*INPUT RECORDS:*
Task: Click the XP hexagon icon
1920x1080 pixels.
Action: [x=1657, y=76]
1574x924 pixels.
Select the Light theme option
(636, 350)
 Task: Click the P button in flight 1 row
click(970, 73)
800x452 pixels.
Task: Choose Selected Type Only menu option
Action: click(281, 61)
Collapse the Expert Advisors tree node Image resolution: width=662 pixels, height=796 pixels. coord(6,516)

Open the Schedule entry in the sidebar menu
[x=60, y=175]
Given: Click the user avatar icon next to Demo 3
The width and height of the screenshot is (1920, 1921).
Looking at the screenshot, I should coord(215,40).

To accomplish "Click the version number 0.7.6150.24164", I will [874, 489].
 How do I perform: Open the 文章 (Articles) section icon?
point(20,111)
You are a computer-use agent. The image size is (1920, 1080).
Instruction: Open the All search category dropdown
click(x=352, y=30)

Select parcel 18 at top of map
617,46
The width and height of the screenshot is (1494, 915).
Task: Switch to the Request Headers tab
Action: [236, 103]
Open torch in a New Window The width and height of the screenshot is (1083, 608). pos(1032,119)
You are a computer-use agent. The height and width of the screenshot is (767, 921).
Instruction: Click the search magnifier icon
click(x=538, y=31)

*ASSIGNED TASK:*
Every record, from top to bottom, must be transcribed exactly.

*SOLUTION TO THIS PROBLEM:*
Task: Click the XP hexagon icon
1920x1080 pixels.
Action: [x=1657, y=76]
1574x924 pixels.
Select the Light theme option
(636, 350)
 Task: Click the P button in flight 1 row
click(970, 73)
800x452 pixels.
Task: Choose Selected Type Only menu option
Action: click(281, 61)
Collapse the Expert Advisors tree node Image resolution: width=662 pixels, height=796 pixels. coord(6,516)

Open the Schedule entry in the sidebar menu
[x=60, y=175]
Given: Click the user avatar icon next to Demo 3
The width and height of the screenshot is (1920, 1921).
Looking at the screenshot, I should coord(215,40).

To accomplish "Click the version number 0.7.6150.24164", I will [874, 489].
 How do I perform: Open the 文章 (Articles) section icon?
point(20,111)
You are a computer-use agent. The image size is (1920, 1080).
Instruction: Open the All search category dropdown
click(x=352, y=30)

Select parcel 18 at top of map
617,46
The width and height of the screenshot is (1494, 915).
Task: Switch to the Request Headers tab
Action: [236, 103]
Open torch in a New Window The width and height of the screenshot is (1083, 608). pos(1032,119)
You are a computer-use agent. The height and width of the screenshot is (767, 921).
Instruction: Click the search magnifier icon
click(x=538, y=31)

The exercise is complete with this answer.